• INSTRUCTIONS FOR THE TASK
Throughout the records below, find each line holding "header" and copy it.

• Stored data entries
= = = =

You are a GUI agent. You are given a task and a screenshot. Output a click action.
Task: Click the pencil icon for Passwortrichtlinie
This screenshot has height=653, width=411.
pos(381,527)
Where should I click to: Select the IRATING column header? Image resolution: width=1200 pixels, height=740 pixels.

= = = =

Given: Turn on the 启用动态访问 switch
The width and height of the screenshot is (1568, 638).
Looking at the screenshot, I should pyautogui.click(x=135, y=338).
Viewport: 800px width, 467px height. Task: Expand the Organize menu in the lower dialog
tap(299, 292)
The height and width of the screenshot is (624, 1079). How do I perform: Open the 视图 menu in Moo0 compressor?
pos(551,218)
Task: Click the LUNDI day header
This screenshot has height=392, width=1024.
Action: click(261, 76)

= = = =

• RESPONSE
Where should I click to: Select the IRATING column header? Image resolution: width=1200 pixels, height=740 pixels.
Task: Click the LUNDI day header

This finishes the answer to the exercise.